After production wrapped, Shipp left for New York, where he learned there was a recommendation that to either cut the budget or not come back for a second season. “None of us wanted to cut the budget. I mean, that’s what set us apart. We were trying to do a good job, we felt, and we didn’t want to compromise on that. If you’re going to do a big show, you have to have it in the budget and you have to treat it right.”
Certainly the budget would have only grown had the series gone to a second season. The season opener would have featured Captain Cold, the Mirror Master and the Trickster joining forces against the Flash.
In the years since The Flash, Shipp has been featured in the hit show Dawson’s Creek, as well as guest-starring on numerous prime time series such as CSI: New York and The Closer. He also filmed a movie entitled Karma Police, which is currently in post-production getting ready for Sundance. He describes it as “a very funny, quirky film. It’s about corporate misbehaviour and whistle-blowers and kind of a fanciful twist by John Venable, a young filmmaker.”
Shipp has also stepped behind the camera, directing three half-hour episodes of a prospective new show, Whitaker Bay. He found the experience very fulfilling as an actor. “It really filled my heart to see these kids trying to get the organic process and trying to unlearn what they think acting is. Their beauty and their innocence and the truth of who they are as human beings can come through and be caught on camera. To see that process ignite I find an incredibly moving experience for me, creatively.”
“I love the whole process and experience of acting,” he says. “I feel blessed to have this for my job.
“Hopefully, if your ego is in the right place, based on the efficiency, the effectiveness, the discipline, the skill of what you’re doing, and doing it as a professional, so the cameraman has something to shoot, the sound man has something to record. The lighting man has something to light, and we can all go home proud of the work we’ve done.”

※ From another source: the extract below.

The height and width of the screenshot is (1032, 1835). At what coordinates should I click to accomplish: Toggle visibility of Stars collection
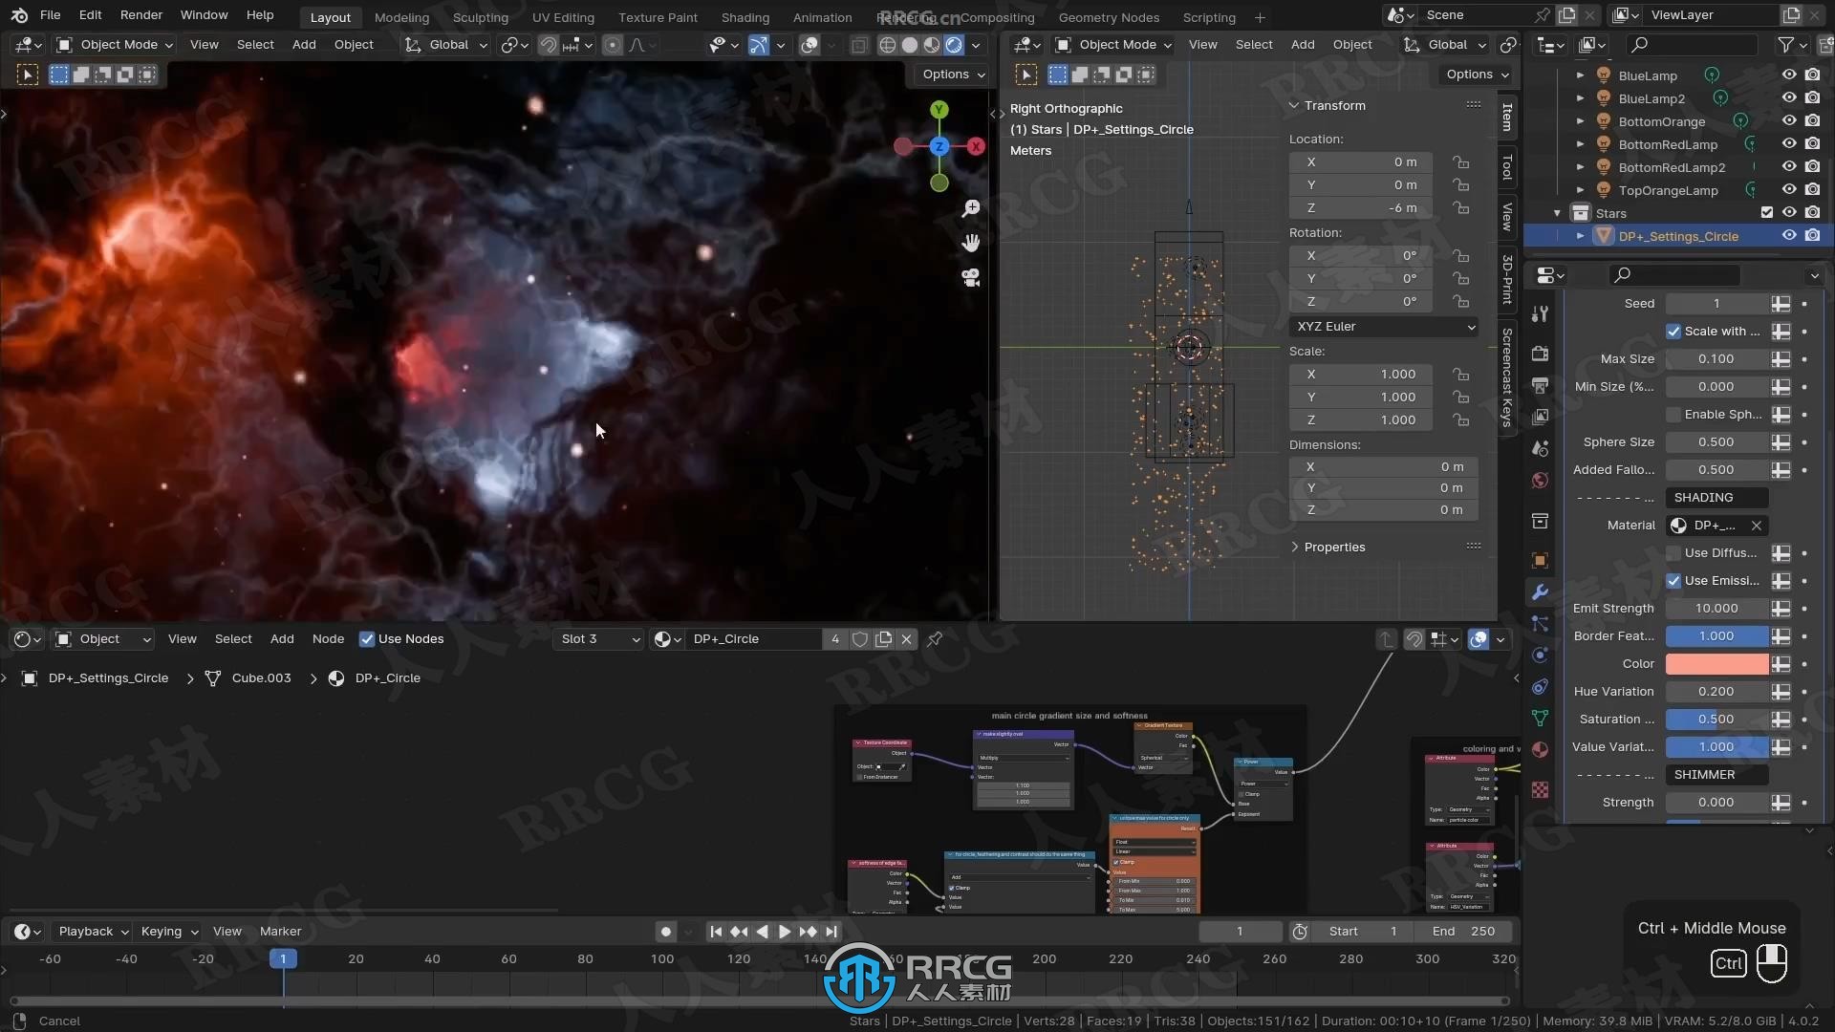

Of his chosen profession, Shipp has no preference of one form over another, though he finds directing a very instructive process. “I’m there with the headphones, watching these takes and I’m yelling cut and I’m looking for truthful behaviour and I’m seeing all of the things that you don’t need to do all the things that we think we need to do in order to be expressive. That actually blocks our expressivity and that’s true in life and it’s true in acting. The simpler, the more centered in our heart, the more real we can try to be, the more expressive we are. Ultimately, when acting is right, it feels like you’re doing nothing, and for people who are standing in the room waiting for them to do something, ‘Whadaya mean cut, whaddaya mean moving on? When are they going to act?’ Well, hopefully they’re not. Hopefully it’s going to be truthful and real.”
In retrospect, Shipp has come to terms with his inner speed-demon. “It was a great experience for me, it was a great show, it was an exciting show. We got a lot of attention, a lot of critical acclaim. It did a lot for me in my transition from theater and soap opera to prime time.”
The Flash was released on DVD in January, 2006, renewing interest and creating a new generation of fans. “It’s been really great because that was 1990/91, so that was a chapter I had turned,” says Shipp. “So to come back now all these years later, you kind of put the DVD in with fear and trembling, but I’m thinking, “Yeah, I own that. I’m glad I did that.”